(PRWEB) November 30, 2005
The 1958 Edsel may never have looked so good as it does rolled up under a Christmas tree in 2005! EphemeraNow.com, the Retro Image Archive, is happy to announce an expanded lineup of car- and pop-culture-themed prints for the holidays.
Struck on French mould-made art paper, EphemeraNow's large-format fine-art prints (up to five feet wide by 24 inches deep) from the tailfin era are the ideal present for the car collector, auto aficionado or sensitive, beret-wearing aesthete on your gift list. Prices range from $15 to $135, with worldwide shipping available.
Made from a variety of archival source materials -- vintage sales catalogs, press release photos and studio negatives -- EphemeraNow automotive and pop-culture prints are dazzlingly vivid artifacts from the golden age of commercial illustration. Recent clients for our prints and high-resolution illustrations include Discovery Communications, the Wall Street Journal and John F. Kennedy Presidential Library.
As the Christian Science Monitor put it in a recent review, "it's a safe bet that works from the EphemeraNow school would draw large crowds to a brick-and-mortar institution."

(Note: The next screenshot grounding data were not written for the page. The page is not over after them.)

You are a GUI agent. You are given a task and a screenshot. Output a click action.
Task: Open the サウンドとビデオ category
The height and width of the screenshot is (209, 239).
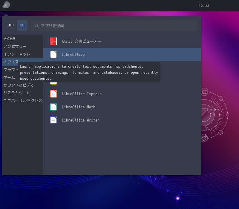[19, 85]
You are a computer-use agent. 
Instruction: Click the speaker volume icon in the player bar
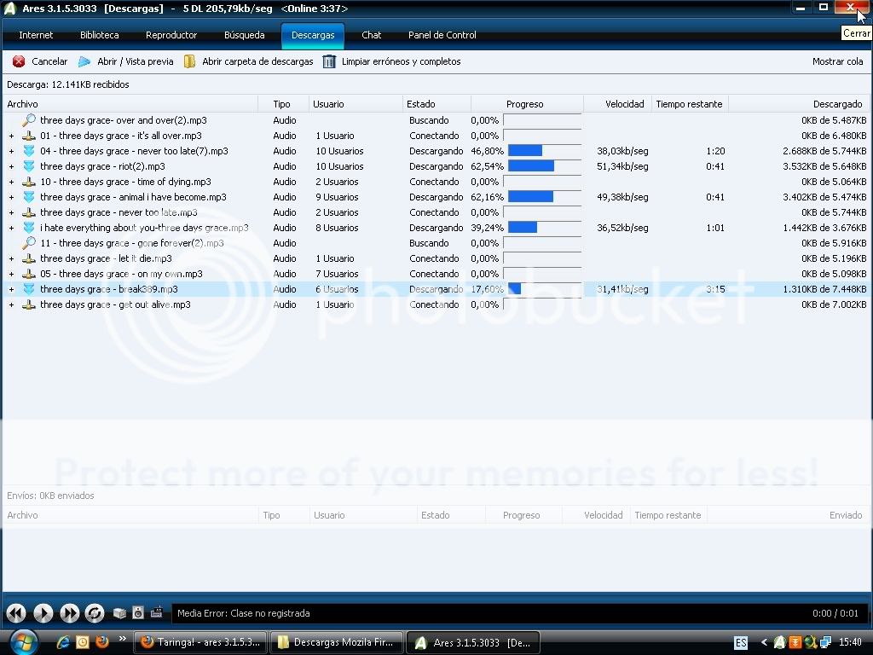[138, 613]
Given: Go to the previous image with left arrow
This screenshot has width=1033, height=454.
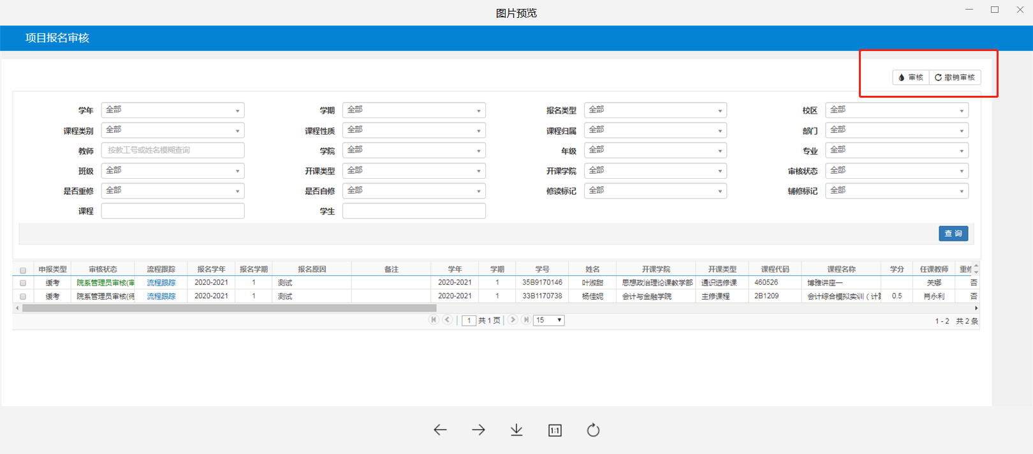Looking at the screenshot, I should tap(440, 430).
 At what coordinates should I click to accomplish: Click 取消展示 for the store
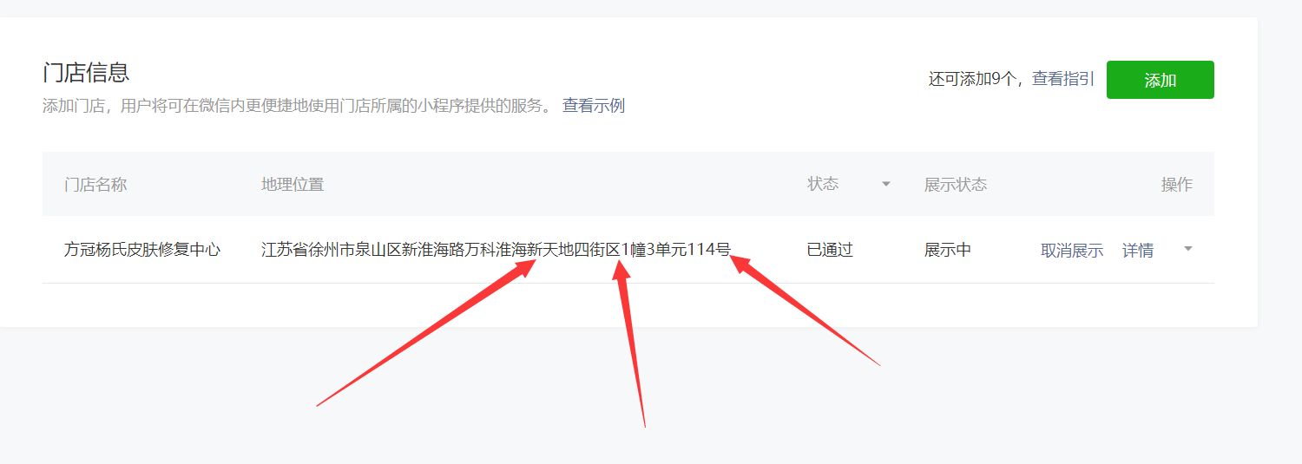[1072, 250]
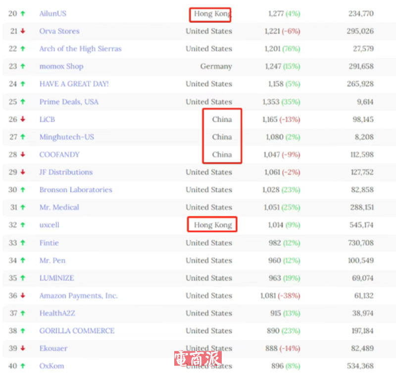Go to the Fintie seller link
Viewport: 396px width, 377px height.
49,243
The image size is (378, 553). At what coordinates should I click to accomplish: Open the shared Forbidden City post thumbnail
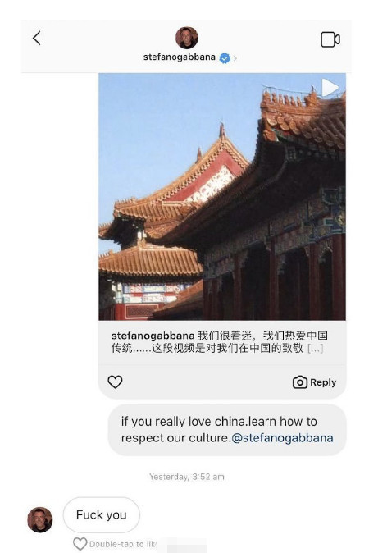pos(222,197)
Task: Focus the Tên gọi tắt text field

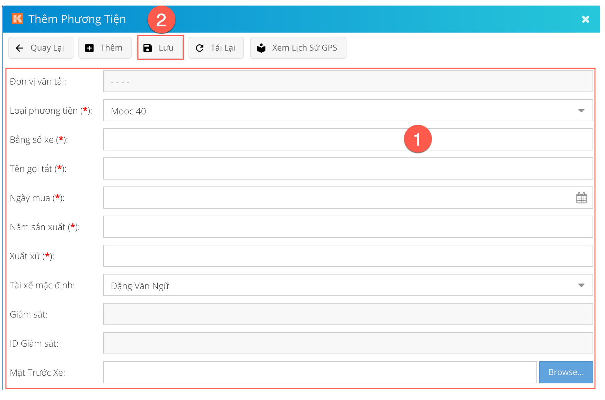Action: tap(348, 169)
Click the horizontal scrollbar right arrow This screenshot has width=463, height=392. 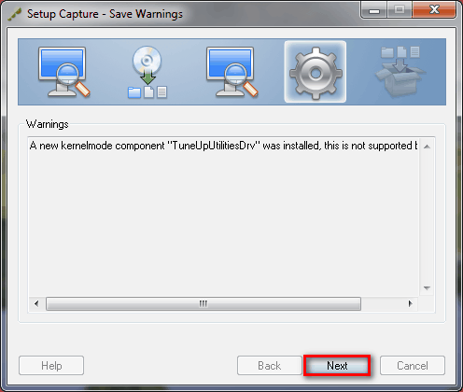point(410,303)
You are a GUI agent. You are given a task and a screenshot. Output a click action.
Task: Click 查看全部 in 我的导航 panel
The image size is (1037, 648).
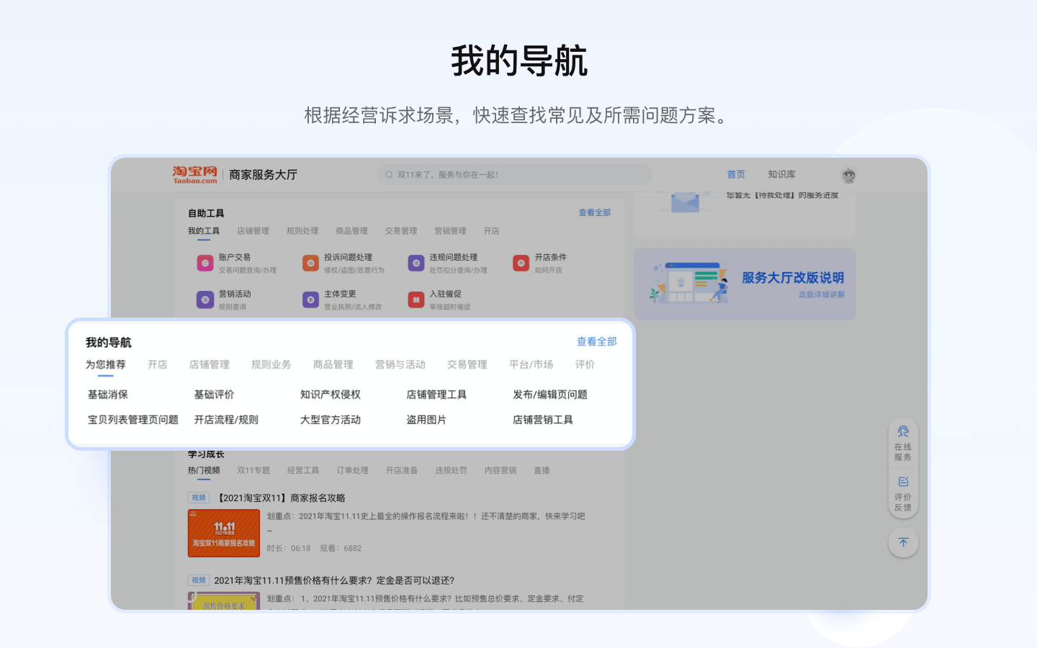click(596, 342)
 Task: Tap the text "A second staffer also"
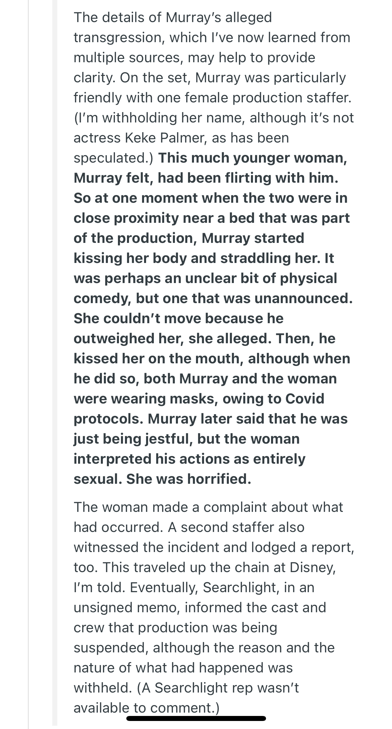(236, 527)
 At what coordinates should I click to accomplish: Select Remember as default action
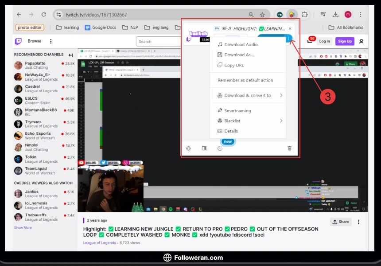(245, 80)
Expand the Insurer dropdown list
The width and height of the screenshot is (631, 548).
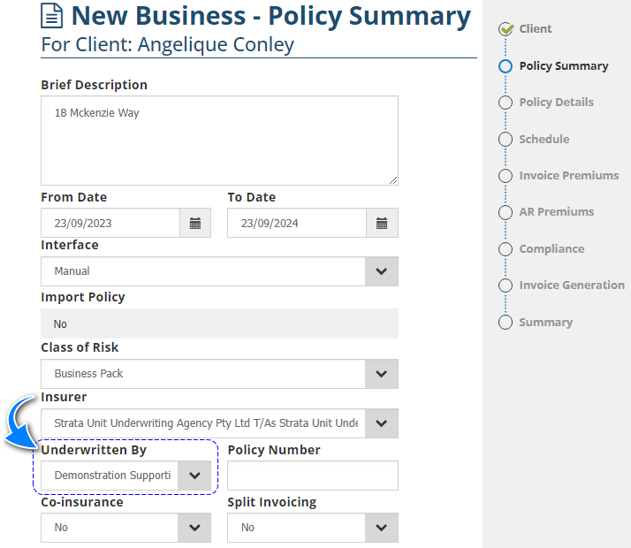pos(381,423)
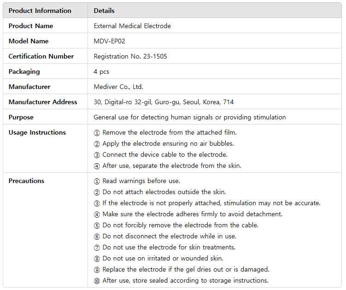Click the circled 1 marker before Remove the electrode
The image size is (346, 290).
coord(97,133)
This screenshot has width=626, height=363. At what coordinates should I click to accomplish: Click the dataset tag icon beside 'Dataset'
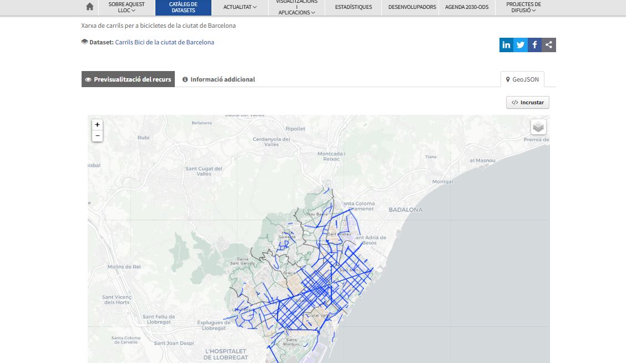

Since 1999 EphemeraNow.com has, in the words of founder David Hall, "provided an estimated 38 million hours of diversion for office drones trapped like rats (or would that be sheep?) in their cubicles." Its virtually unpronounceable name (e-FEM-a-ruh NOW) refers to printed materials -- advertising circulars, sales brochures, press releases -- that were usually thrown away after they were read. Believing that mid-century commercial illustration will eventually be viewed as on a par with the works of Picasso or Degas, EphemeraNow, based in Fairfax, Virginia, has rescued these illustrations from the shredder and preserved them for future generations to admire, with online biographies of dozens of artists including William Campbell (Autocar trucks), Philip Dormont (Arrow shirts) and Frederick Siebel (Textron pajamas). For fans of old magazine ads as well as pop-culture mavens in general, EphemeraNow.com is, in the words of German portal Raum.net, "an aesthetic eye pasture!"